2) They could mean “a font that covers all of Unicode.” However, Unicode today has over 100,000 defined code points, and as there is no font format that can include more than 65,535 glyphs, such a font is not technically possible. (There’s a separate question as to whether it would be desirable – see below.)
3) They could also mean “a font that covers some useful subset of Unicode that is more than just the basic WinANSI or MacRoman 8-byte (256-character) set.” However, for that to be meaningful, they’d have to define exactly what writing systems or languages are important to them.

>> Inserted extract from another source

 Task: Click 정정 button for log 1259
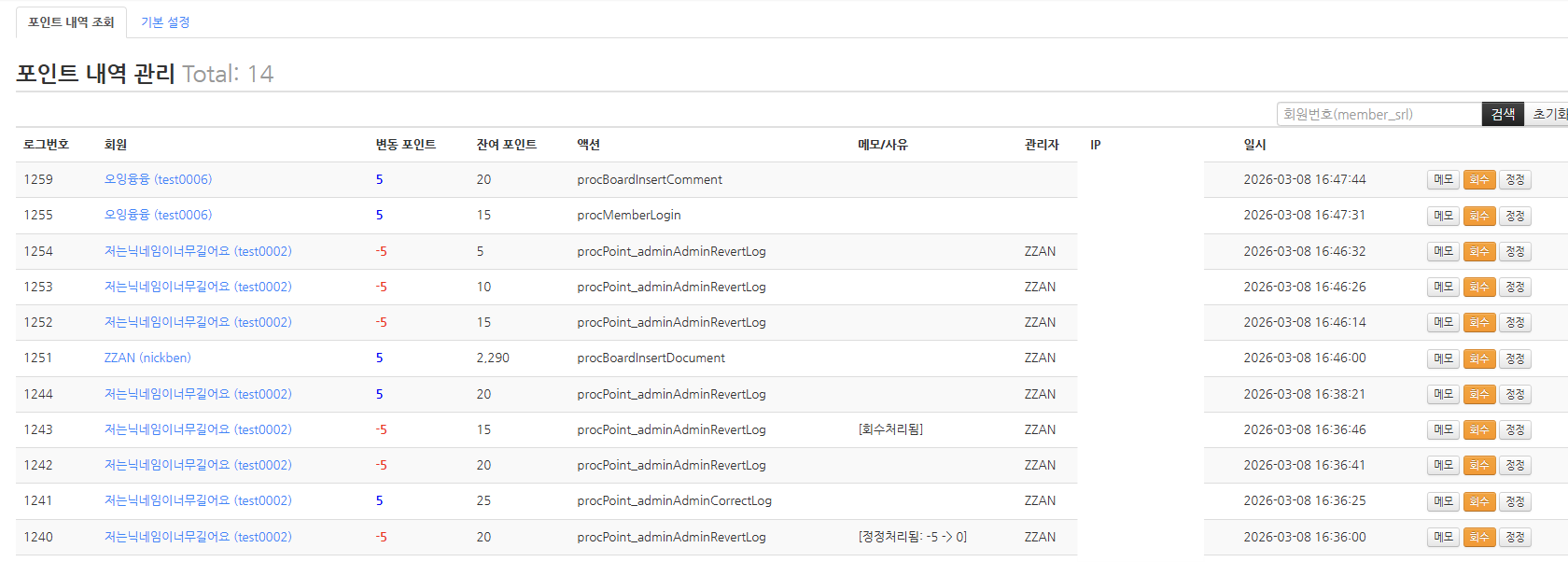(1515, 179)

In practice, people usually mean either #2 or #3, and if they meant #2, they’re willing to fall back to #3 once they discover #2 is impossible. So then they sort out more of what writing systems or languages they care about. But even then, things tend to remain complicated. (Wikipedia is a bit vague about their definition – they seem to want to say #2, but of course that’s impossible, and none of their examples fit that definition. I’m working on that.)

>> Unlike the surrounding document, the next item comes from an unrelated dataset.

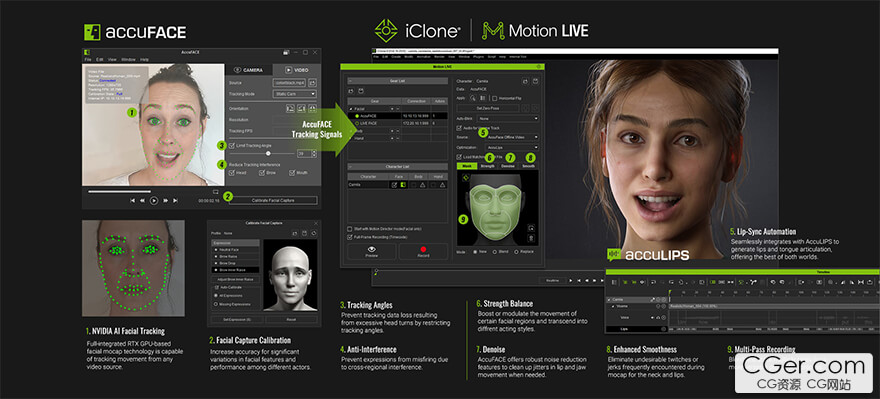Click the source file browse icon

pos(313,82)
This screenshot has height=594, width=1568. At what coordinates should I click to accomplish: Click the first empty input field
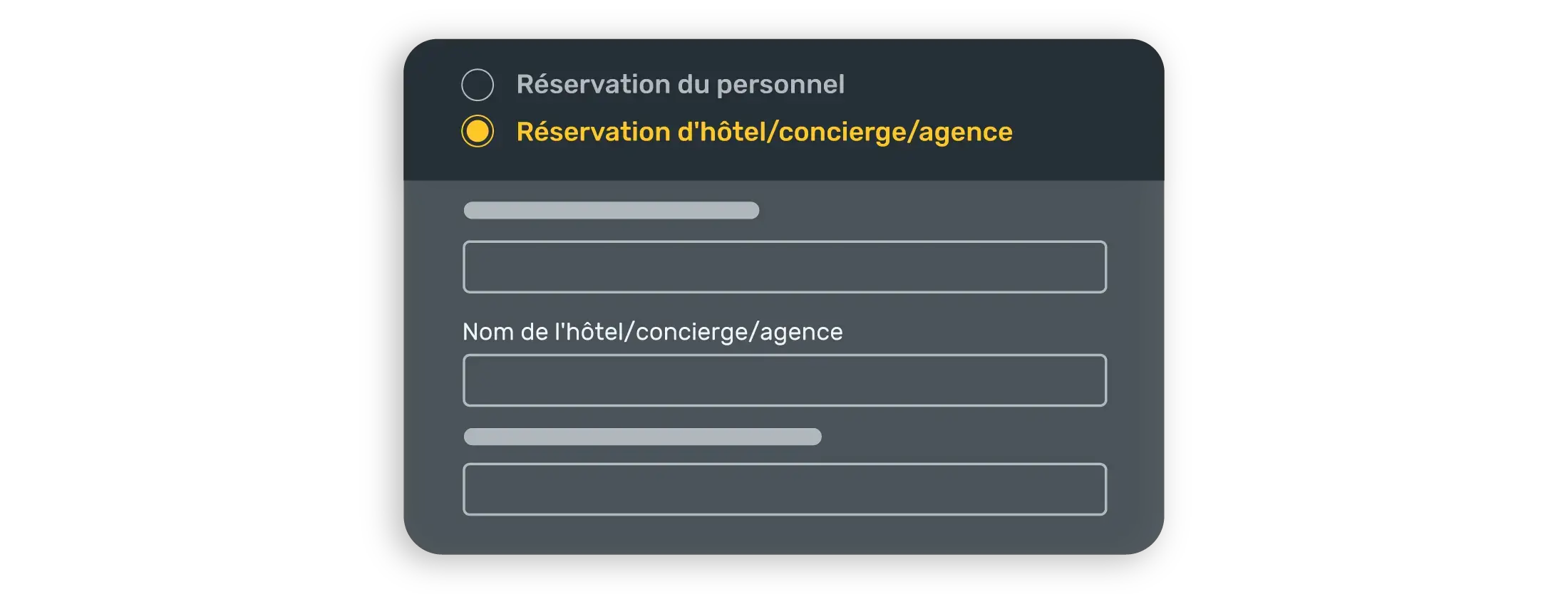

These days, there are a fair number of typefaces that have decent Latin, Greek and Cyrillic in a single font. This is reasonable from a design standpoint: the three writing systems share a fair number of character designs and have related origins.

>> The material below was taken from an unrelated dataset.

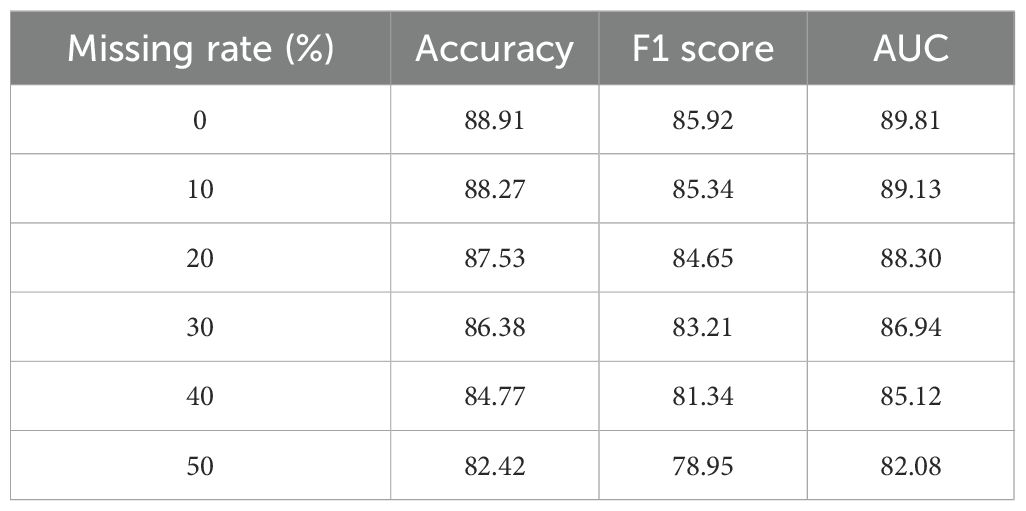This screenshot has height=511, width=1026.
Task: Select the missing rate 40 cell
Action: 200,397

However, there are plenty of other writing systems that are quite dissimilar from the Latin/Greek/Cyrillic triad, such as Arabic, Hebrew, Thai, the various systems of India, or the various Han-derived ideographic systems (Chinese, and the ideographic parts of Japanese and Korean). A typeface such as “Myriad” can meaingfully combine Latin, Greek and Cyrillic. But if somebody wants a “Japanese version of Myriad” or a Hindi version or whatever, that isn’t such a meaningful concept any more. For Japanese, one can reasonably make the serif/sans distinction, and talk about the weight of the strokes, but it’s more a matter of the Japanese glyphs seeming to be reasonably compatible with Myriad than being a Japanese version of Myriad, if you get the distinction.
In such cases, it may make more sense to simply keep separate fonts and let the user or the operating system do some kind of composite font or font fallback mechanism, where a series of physically distinct fonts are used in combination. Such a mechanism allows the user to specify a single “logical font” and be reasonably sure that they’ll get the font they named for the writing systems it covers well, and something reasonable (or at least better than nothing) for just about any other language. But that’s another long story.
Perhaps the biggest problem in making extensive multilingual is Unicode’s Han unification for the ideographic East Asian languages. If you want a font to support more than one of Simplified Chinese, Traditional Chinese, Japanese and Korean in one font, you have a problem. There are slightly (or sometimes very) different designs for certain characters for all these different languages. Currently, the only functional way to distinguish them is to build an OpenType font, pick one of the languages to use for the default forms in the font, and use the OpenType ’locl’ (locale) feature to access the other forms as variants. This requires using applications and/or operating systems which process that feature correctly, for those languages.
I’m not sure how widespread such app/OS support is for the ’locl’ feature with those languages, outside of InDesign CS3, but I know that such fonts are pretty much non-existent in the wild. AFAIK, thus far such fonts have only been built by mad scientists in labs (pace Adobe’s own Dr Lunde & Mr Meyer). [update 2008 08 19: It turns out that Arial Unicode MS has variant forms to deal with this problem. I don't know of any other shipping/available fonts that do this. The main limitation of Arial Unicode is that it only covers characters encoded in Unicode 2.1, but that's still interesting and potentially useful.]
Because of the potential for much more compact font files, I am sure we will see more such fonts in the wild; I just don’t know whether it will be next year or four years from now.
[updated later the same day of posting: corrected glyph count to 65,535, and added Wikipedia reference. Updated 21 Aug 2008 to tweak wording around writing systems.]